Climategate is all the rage at the moment. What interests me about this episode is not the integrity of certain scientists, or science in general, nor the culture of academia, and certainly not the evidence of climate change. For me, the real climategate is the woeful state of statistical education. Let me explain.
Here is the infamous email: (via Nathan Silver, with my highlights)
From: Phil Jones
To: ray bradley ,mann@[snipped], mhughes@
Subject: Diagram for WMO Statement
Date: Tue, 16 Nov 1999 13:31:15 +0000
Dear Ray, Mike and Malcolm,
Once Tim’s got a diagram here we’ll send that either later
today or first thing tomorrow. I’ve just completed Mike’s Nature
trick of adding in the real temps to each series for the last 20
years (ie from 1981 onwards) amd [sic] from1961 for Keith’s to
hide the decline. Mike’s series got the annual land and marine
values while the other two got April-Sept for NH land N of 20N.

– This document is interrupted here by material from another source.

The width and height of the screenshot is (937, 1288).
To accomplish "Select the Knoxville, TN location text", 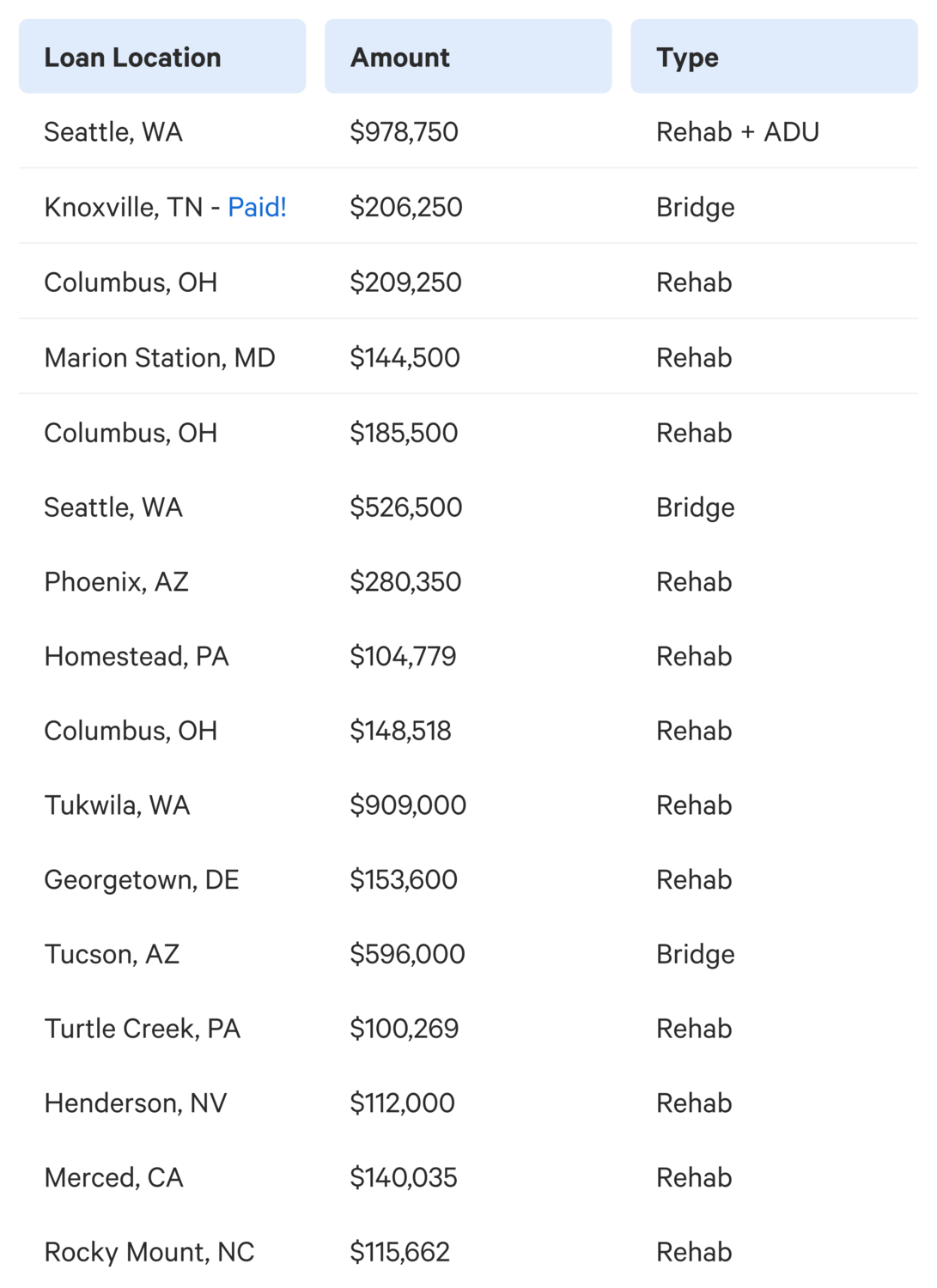I will point(124,207).
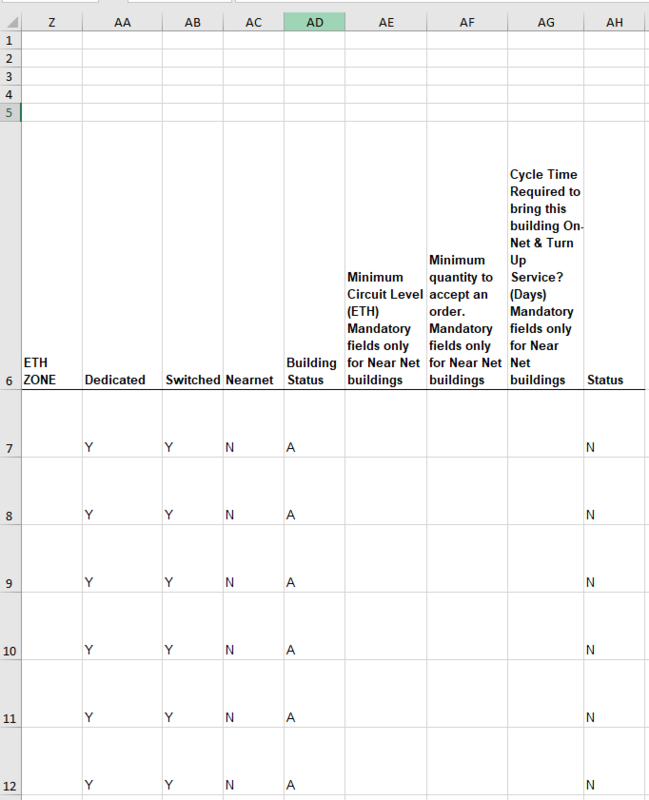Click the "ETH ZONE" header cell
This screenshot has width=649, height=800.
pyautogui.click(x=51, y=371)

The latter two are real for 1999, while the estimate for 1999
for NH combined is +0.44C wrt 61-90. The Global estimate for
1999 with data through Oct is +0.35C cf. 0.57 for 1998.
Thanks for the comments, Ray.
What concerns me is Phil Jones' describing what he did as a "trick" to "hide the decline". He apparently thought that he was doing something shameful. But when is it shameful to extend the plot of a time series so as to display the long-term trend, and not be misled for short-term fluctuations? This is providing statistical context to the data being examined. Lots of people are condemning this as a willful act to mislead the public but if they have some statistical literacy, they will understand that finding the appropriate time scale to look at the data is one of the most important tasks of analyzing time series data. It's a problem when even prominent scientists do not comprehend why they should be doing this.
I have always wondered why in climatology as well as in economics, we rarely see decomposed time-series plots (at least not in the public's eye).
On the right, I found on-line a plot of a decomposition of beer sales that separates out seasonality, trend and other parts of a time series. The original data is shown up top. In practice, newspapers and blogs give us such plots all the time when they should show us the third plot down (the trend with the seasonal factor removed), unless the story is about seasonality.
Note to self: should include basic time-series decomposition in the intro stats syllabus; much too important a topic to leave to a second course.